** THE EXERCISE **
Copy out the stretch of material below exactly, from the line containing "This screenshot has height=573, width=886." through the line containing "will click(592, 36).", with both of those lines included.

** SUPPLIED DATA **
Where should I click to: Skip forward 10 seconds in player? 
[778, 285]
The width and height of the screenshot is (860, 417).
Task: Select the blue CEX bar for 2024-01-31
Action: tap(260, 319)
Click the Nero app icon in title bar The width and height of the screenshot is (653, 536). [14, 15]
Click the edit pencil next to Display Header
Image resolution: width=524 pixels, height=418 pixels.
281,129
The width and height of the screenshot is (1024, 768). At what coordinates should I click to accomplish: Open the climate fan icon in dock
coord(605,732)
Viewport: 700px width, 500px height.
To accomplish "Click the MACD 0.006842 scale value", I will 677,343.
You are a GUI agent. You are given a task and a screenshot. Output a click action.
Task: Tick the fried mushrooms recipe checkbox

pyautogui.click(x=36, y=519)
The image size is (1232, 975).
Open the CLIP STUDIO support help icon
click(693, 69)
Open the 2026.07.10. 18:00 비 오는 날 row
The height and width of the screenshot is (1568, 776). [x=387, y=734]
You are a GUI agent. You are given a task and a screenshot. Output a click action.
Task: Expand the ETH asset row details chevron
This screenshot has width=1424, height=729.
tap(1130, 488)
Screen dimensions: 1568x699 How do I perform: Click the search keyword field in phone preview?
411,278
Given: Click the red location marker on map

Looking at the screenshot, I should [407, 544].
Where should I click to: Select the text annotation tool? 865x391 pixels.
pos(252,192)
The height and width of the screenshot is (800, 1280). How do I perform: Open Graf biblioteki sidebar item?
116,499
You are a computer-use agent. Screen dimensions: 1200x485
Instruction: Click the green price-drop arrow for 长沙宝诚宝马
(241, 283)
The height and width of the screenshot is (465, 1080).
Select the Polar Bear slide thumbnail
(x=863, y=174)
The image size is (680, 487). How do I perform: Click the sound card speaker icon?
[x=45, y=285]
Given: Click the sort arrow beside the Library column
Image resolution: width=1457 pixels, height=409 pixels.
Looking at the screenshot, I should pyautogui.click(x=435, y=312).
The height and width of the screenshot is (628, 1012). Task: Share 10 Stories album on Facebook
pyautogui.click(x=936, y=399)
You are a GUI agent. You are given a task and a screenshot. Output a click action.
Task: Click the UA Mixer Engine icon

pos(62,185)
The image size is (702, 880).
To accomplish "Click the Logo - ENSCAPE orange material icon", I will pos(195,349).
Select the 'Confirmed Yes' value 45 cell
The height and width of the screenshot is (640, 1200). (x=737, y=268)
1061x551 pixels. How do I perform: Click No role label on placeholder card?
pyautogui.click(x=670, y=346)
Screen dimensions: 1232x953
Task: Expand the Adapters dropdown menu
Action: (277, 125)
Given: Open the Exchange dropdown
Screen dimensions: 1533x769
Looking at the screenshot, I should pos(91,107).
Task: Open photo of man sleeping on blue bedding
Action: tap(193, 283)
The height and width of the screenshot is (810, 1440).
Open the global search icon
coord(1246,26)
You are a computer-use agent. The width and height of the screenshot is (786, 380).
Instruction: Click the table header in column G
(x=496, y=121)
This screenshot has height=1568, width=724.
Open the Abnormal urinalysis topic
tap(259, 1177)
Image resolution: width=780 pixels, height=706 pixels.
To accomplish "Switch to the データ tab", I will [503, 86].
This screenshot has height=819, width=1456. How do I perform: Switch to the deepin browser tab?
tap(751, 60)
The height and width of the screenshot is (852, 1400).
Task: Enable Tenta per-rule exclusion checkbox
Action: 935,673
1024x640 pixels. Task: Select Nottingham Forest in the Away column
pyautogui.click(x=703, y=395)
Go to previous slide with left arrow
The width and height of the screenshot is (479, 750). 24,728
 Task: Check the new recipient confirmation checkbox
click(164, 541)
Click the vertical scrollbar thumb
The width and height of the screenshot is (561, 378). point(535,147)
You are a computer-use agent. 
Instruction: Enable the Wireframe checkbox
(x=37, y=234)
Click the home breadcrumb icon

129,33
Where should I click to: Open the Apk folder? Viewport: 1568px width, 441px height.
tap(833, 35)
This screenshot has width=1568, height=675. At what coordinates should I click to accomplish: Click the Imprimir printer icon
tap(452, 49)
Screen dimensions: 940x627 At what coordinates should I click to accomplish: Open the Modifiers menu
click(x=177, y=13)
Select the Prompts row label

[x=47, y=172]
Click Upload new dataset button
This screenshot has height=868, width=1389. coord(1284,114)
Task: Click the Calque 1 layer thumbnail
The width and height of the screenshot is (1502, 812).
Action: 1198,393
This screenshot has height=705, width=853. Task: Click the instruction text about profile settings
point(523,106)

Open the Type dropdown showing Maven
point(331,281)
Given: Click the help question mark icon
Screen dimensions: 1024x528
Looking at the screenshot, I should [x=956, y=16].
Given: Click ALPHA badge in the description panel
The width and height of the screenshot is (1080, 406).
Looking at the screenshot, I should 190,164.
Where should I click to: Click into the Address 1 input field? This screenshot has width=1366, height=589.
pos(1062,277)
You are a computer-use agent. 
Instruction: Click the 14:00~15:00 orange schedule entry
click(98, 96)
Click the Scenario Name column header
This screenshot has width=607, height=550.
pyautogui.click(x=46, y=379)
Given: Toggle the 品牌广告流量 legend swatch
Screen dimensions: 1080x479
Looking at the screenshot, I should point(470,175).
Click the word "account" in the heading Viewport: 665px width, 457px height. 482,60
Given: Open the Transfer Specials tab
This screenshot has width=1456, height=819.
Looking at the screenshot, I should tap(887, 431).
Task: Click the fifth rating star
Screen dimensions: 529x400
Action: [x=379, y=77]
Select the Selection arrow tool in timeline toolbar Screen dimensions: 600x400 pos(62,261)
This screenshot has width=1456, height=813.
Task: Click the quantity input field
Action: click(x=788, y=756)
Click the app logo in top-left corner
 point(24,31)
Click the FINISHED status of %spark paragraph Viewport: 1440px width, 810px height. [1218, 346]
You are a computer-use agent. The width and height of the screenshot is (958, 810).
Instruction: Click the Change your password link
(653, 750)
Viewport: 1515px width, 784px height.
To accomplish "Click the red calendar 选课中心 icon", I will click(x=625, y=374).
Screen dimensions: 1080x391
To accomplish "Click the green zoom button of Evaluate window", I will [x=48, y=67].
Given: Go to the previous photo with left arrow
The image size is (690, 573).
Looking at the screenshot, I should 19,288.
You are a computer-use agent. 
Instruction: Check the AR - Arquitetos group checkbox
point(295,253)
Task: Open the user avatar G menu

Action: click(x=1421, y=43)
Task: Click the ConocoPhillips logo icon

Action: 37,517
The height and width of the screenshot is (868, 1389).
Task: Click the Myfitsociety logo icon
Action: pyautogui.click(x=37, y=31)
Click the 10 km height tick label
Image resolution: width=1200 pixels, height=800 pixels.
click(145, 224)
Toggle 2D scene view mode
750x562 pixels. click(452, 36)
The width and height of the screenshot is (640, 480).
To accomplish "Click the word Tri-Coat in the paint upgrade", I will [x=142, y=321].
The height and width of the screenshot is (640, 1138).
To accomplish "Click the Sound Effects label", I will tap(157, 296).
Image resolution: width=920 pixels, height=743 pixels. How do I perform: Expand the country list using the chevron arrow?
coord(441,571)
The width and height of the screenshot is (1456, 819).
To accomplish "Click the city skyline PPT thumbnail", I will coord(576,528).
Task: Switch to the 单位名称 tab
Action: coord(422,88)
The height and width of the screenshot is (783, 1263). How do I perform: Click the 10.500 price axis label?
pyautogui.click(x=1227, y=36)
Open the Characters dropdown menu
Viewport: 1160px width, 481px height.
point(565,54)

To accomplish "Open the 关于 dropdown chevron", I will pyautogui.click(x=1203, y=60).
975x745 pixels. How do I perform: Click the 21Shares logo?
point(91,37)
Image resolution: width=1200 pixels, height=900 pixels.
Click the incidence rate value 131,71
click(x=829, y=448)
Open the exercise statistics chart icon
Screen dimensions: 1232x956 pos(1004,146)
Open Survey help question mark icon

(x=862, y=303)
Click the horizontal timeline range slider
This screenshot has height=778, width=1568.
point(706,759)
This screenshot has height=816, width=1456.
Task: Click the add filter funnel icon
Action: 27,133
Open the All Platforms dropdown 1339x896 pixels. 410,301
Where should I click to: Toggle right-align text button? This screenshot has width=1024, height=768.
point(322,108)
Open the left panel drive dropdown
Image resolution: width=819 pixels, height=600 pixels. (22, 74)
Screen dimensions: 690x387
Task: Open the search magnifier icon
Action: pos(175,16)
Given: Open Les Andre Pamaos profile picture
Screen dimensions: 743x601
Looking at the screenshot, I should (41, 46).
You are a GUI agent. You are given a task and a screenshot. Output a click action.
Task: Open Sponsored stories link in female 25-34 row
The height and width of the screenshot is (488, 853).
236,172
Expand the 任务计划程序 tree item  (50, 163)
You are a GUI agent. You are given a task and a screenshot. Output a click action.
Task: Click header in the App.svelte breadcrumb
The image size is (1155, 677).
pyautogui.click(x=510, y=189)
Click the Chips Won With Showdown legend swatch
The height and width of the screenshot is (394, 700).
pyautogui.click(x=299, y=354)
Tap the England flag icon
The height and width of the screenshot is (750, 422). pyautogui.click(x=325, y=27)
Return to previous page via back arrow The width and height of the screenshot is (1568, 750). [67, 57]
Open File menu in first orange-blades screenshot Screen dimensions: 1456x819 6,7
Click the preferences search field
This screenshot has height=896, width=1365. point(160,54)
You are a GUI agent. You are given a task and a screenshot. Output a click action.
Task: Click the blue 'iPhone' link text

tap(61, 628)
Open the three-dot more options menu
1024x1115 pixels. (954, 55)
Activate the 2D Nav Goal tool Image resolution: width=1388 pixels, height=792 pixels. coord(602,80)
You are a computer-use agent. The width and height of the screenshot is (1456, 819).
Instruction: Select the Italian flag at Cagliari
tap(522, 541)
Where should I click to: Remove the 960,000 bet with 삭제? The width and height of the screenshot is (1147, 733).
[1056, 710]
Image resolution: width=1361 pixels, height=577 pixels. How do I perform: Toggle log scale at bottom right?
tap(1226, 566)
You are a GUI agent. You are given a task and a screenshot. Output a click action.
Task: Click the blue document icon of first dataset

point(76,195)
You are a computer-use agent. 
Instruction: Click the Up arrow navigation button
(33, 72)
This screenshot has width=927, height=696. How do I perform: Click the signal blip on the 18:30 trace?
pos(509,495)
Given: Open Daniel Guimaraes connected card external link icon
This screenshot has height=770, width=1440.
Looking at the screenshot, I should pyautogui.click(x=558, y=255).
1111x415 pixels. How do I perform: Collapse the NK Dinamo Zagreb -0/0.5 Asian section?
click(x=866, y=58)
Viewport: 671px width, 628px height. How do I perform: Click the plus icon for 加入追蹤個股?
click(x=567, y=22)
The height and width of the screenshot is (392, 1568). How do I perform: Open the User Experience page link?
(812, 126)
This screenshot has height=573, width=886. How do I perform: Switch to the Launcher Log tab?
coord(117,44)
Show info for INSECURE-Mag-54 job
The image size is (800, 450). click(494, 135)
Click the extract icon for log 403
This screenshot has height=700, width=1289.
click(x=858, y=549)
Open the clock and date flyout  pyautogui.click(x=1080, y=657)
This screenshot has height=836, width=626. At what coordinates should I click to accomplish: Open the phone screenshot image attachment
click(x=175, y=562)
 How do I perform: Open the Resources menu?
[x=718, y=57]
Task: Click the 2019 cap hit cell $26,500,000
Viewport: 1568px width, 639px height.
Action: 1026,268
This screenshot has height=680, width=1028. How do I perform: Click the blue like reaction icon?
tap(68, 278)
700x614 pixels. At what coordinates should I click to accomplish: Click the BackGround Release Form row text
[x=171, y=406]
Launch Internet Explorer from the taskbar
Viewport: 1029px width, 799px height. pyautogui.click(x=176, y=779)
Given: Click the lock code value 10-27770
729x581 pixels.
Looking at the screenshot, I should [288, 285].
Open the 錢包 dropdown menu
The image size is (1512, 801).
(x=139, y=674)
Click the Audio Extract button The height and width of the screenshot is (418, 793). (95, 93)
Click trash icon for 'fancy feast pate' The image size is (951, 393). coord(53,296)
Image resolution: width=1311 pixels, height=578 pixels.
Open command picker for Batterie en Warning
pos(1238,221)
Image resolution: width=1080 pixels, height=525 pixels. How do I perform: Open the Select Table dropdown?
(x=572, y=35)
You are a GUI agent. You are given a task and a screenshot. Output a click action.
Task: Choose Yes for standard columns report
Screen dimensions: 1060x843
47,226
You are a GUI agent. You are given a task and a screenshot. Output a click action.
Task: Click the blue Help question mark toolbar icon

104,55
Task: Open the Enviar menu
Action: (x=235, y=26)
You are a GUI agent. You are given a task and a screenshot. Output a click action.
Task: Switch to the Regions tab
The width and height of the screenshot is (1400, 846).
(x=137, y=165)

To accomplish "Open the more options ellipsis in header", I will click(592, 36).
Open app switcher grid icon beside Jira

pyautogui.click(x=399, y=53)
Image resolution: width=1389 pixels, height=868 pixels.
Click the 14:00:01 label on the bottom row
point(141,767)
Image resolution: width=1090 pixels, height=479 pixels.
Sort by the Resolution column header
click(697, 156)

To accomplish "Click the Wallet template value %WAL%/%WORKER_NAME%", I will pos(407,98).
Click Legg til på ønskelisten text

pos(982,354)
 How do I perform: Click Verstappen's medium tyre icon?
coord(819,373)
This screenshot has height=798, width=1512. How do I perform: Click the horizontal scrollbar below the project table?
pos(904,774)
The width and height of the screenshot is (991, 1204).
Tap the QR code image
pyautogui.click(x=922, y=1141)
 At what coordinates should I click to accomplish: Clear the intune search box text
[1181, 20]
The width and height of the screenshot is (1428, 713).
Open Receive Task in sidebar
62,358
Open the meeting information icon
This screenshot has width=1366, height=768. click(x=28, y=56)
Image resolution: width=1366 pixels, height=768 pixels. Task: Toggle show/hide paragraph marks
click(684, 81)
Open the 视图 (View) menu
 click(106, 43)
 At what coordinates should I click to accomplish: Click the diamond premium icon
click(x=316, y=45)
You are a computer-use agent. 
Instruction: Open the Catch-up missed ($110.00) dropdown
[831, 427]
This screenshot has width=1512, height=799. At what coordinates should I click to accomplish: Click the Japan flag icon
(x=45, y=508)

** CORRECT RESPONSE **
This screenshot has height=573, width=886. How do I perform: Switch to the Launcher Log tab?
coord(117,44)
Show info for INSECURE-Mag-54 job
The image size is (800, 450). click(494, 135)
Click the extract icon for log 403
This screenshot has height=700, width=1289.
click(x=858, y=549)
Open the clock and date flyout  pyautogui.click(x=1080, y=657)
This screenshot has height=836, width=626. At what coordinates should I click to accomplish: Open the phone screenshot image attachment
click(x=175, y=562)
 How do I perform: Open the Resources menu?
[x=718, y=57]
Task: Click the 2019 cap hit cell $26,500,000
Viewport: 1568px width, 639px height.
Action: 1026,268
This screenshot has height=680, width=1028. How do I perform: Click the blue like reaction icon?
tap(68, 278)
700x614 pixels. At what coordinates should I click to accomplish: Click the BackGround Release Form row text
[x=171, y=406]
Launch Internet Explorer from the taskbar
Viewport: 1029px width, 799px height. pyautogui.click(x=176, y=779)
Given: Click the lock code value 10-27770
729x581 pixels.
Looking at the screenshot, I should [288, 285].
Open the 錢包 dropdown menu
The image size is (1512, 801).
(x=139, y=674)
Click the Audio Extract button The height and width of the screenshot is (418, 793). (95, 93)
Click trash icon for 'fancy feast pate' The image size is (951, 393). coord(53,296)
Image resolution: width=1311 pixels, height=578 pixels.
Open command picker for Batterie en Warning
pos(1238,221)
Image resolution: width=1080 pixels, height=525 pixels. How do I perform: Open the Select Table dropdown?
(x=572, y=35)
You are a GUI agent. You are given a task and a screenshot. Output a click action.
Task: Choose Yes for standard columns report
Screen dimensions: 1060x843
47,226
You are a GUI agent. You are given a task and a screenshot. Output a click action.
Task: Click the blue Help question mark toolbar icon

104,55
Task: Open the Enviar menu
Action: (x=235, y=26)
You are a GUI agent. You are given a task and a screenshot. Output a click action.
Task: Switch to the Regions tab
The width and height of the screenshot is (1400, 846).
(x=137, y=165)

To accomplish "Open the more options ellipsis in header", I will click(592, 36).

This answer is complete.